Piani di rientro e ricognizione di debito nel contenzioso bancario: cenni
di Fabio Fiorucci, Avvocato Scarica in PDFI rapporti banca/cliente spesso sono regolati da piani di rientro (rateizzazione del debito) e ricognizioni di debito (dichiarazioni unilaterali recettizie confermative di un preesistente rapporto fondamentale).
Secondo la giurisprudenza di legittimità (v.

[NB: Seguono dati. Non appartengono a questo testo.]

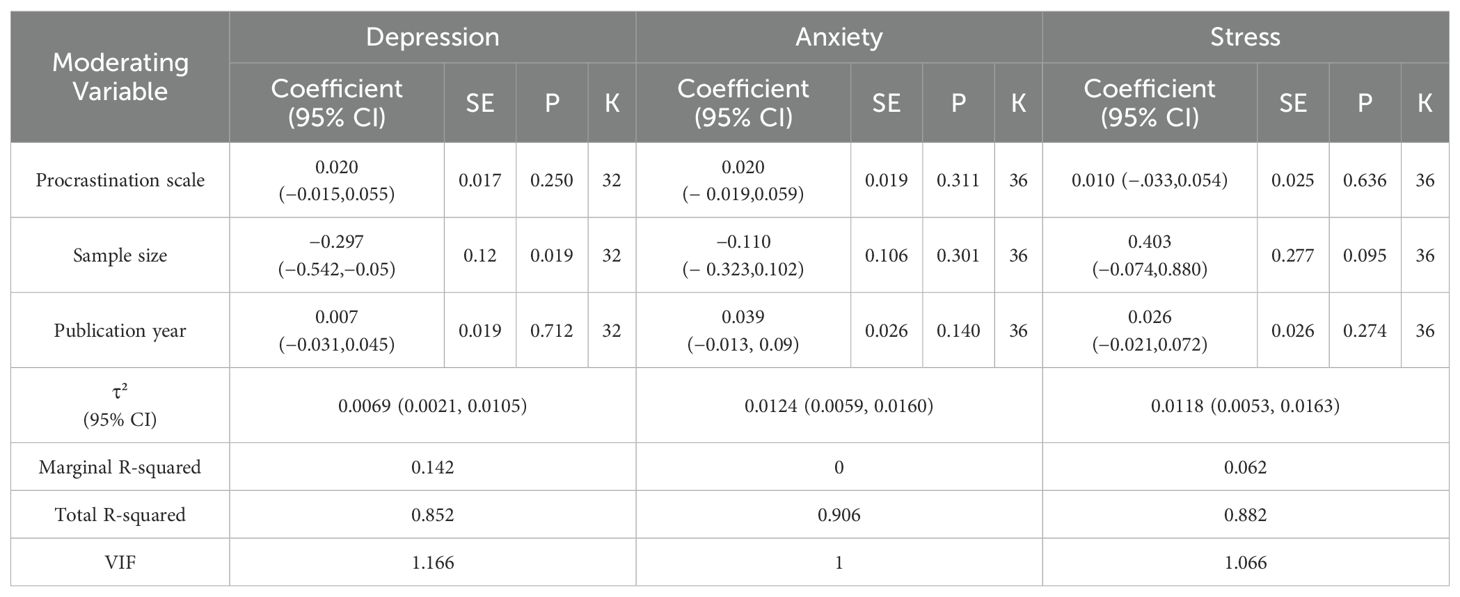Click the "Anxiety" column group header
Screen dimensions: 1460x597
(x=838, y=37)
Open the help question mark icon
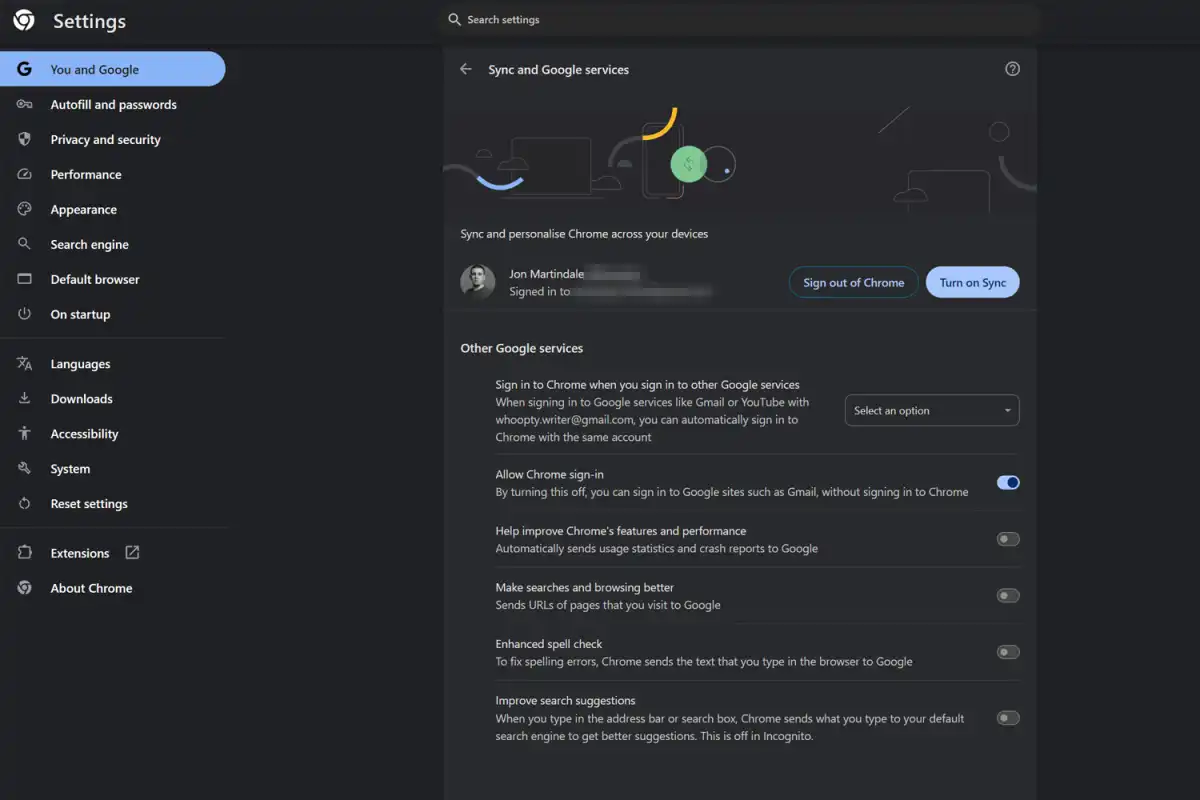The height and width of the screenshot is (800, 1200). click(x=1012, y=69)
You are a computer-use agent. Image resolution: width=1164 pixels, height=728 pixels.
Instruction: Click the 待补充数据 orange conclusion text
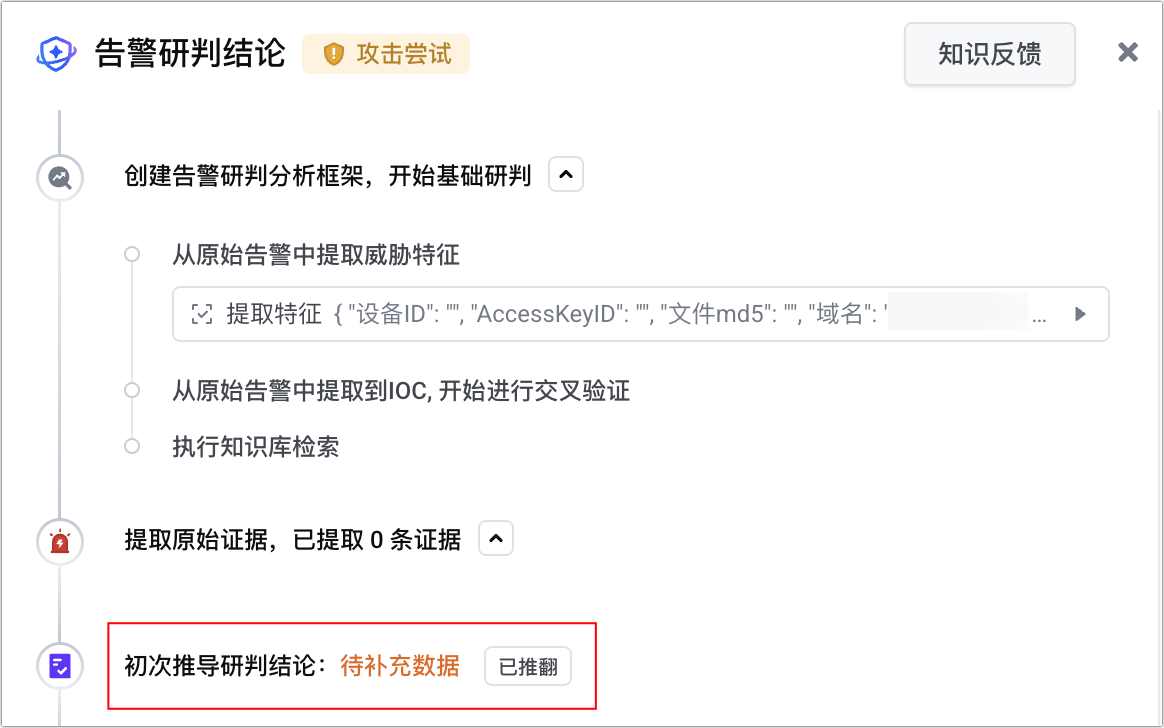pos(400,666)
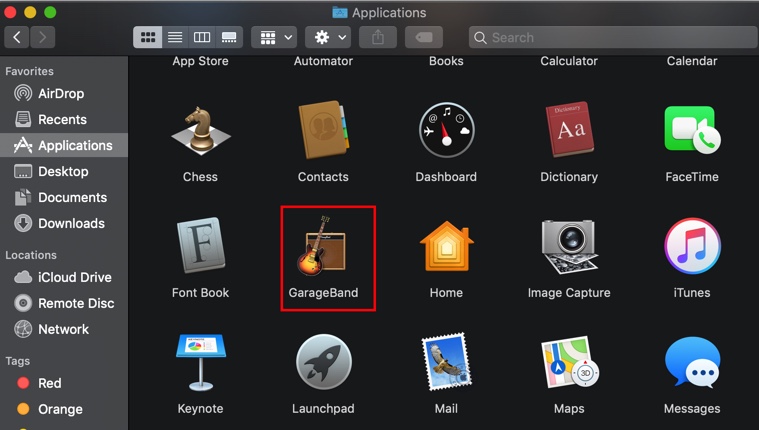
Task: Select the Red tag
Action: 50,383
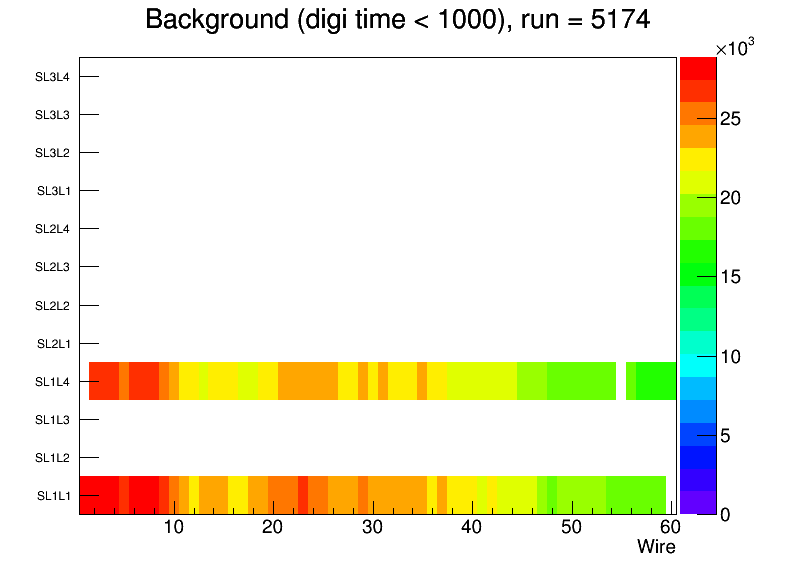
Task: Click the x-axis tick label 30
Action: pyautogui.click(x=372, y=528)
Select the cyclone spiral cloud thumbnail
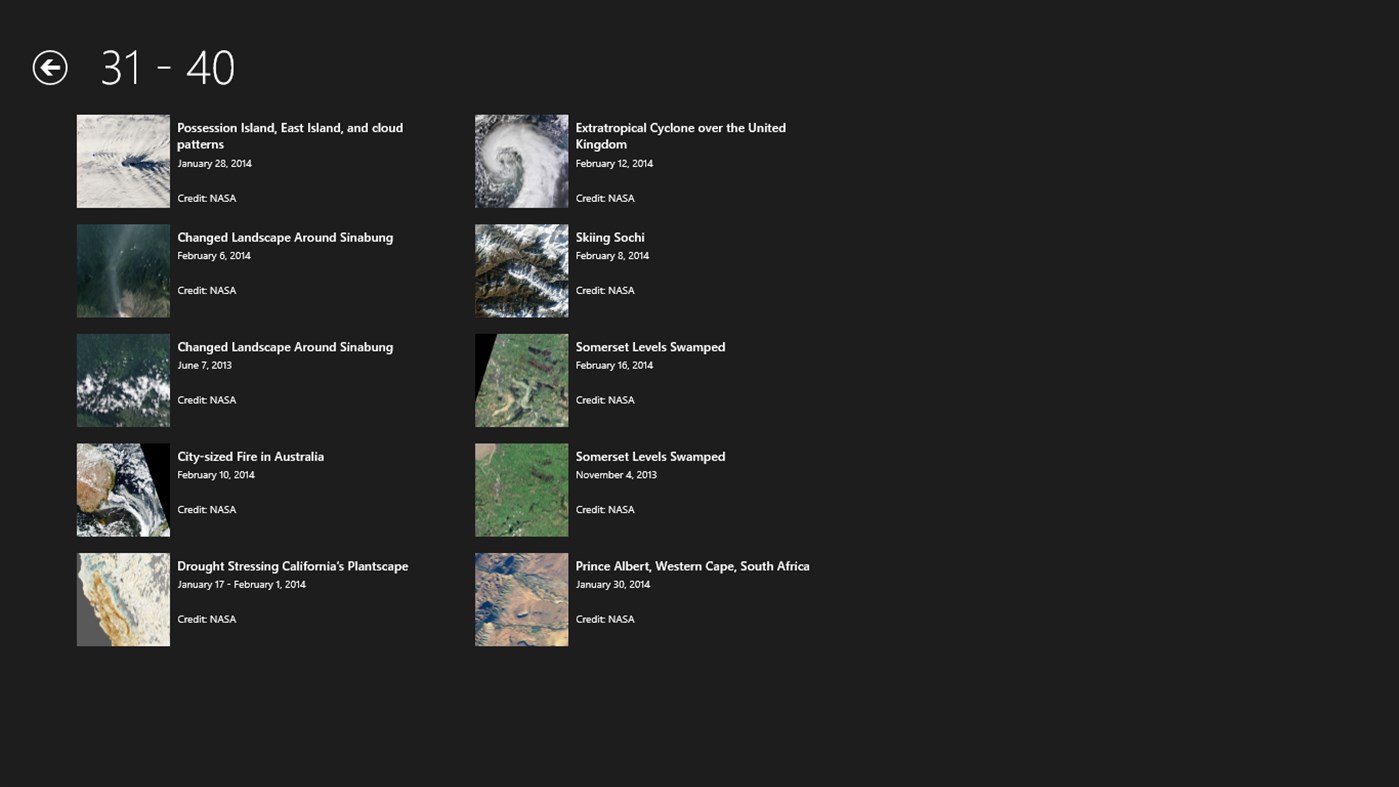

Cass. n. 20689/2016; Cass. n. 25544/2018; Cass. n. 22588/2020; Cass. n. 2855/2022) la ricognizione di debito non costituisce autonoma fonte di obbligazione, ma ha solo effetto confermativo di un preesistente rapporto fondamentale, determinando, ex art. 1988 c.c., un’astrazione meramente processuale della “causa debendi“, da cui deriva una semplice “relevatio ab onere probandi“, che dispensa il destinatario della dichiarazione dall’onere di provare quel rapporto, che si presume fino a prova contraria, ma dalla cui esistenza o validità non può prescindersi sotto il profilo sostanziale.
In definitiva, ogni effetto vincolante della ricognizione di debito viene meno ove sia giudizialmente provato che il rapporto suddetto non è mai sorto, o è invalido, o si è estinto, ovvero che esista una condizione o un altro elemento ad esso attinente che possa comunque incidere sull’obbligazione derivante dal riconoscimento.
Anche il riconoscimento del debito, dunque, non esime dalla verifica della validità degli addebiti applicati al cliente, sicché resta valida ed efficace la successiva ricognizione della nullità delle clausole negoziali preesistenti.
Per quanto in particolare riguarda il contenzioso bancario, il piano di rientro concordato tra la banca ed il cliente, avente natura meramente ricognitiva del debito, non preclude la contestazione della nullità delle clausole negoziali preesistenti e non esonera pertanto la banca, attrice in giudizio per il pagamento del saldo, dal documentare le condizioni convenute nel contratto di conto corrente, che è soggetto alla forma scritta ad substantiam a norma dell’art. 117 TUB (così Cass. n. 2855/2022).
È stato inoltre precisato (cfr. Cass. n. 23246/2017; Cass. n. 22588/2020) che la promessa di pagamento o la ricognizione di debito, anche se titolate, divergono dalla confessione in quanto, mentre le prime consistono in una dichiarazione di volontà intese ad impegnare il promittente all’adempimento della prestazione oggetto della promessa medesima, la seconda consiste nella dichiarazione di fatti sfavorevoli al dichiarante ed ha, perciò, il contenuto di una dichiarazione di scienza; è tuttavia possibile che, nel contesto di un unico documento, accanto alla volontà diretta alla promessa, coesista una confessione di fatti pertinenti al rapporto fondamentale la quale, avendo valore di prova legale (ad es. circa l’esistenza del credito) preclude la prova contraria ex art. 1988 c.c. (nella specie, sull’inesistenza o sull’estinzione della prestazione promessa), salva la eventuale revoca della confessione per errore di fatto o violenza.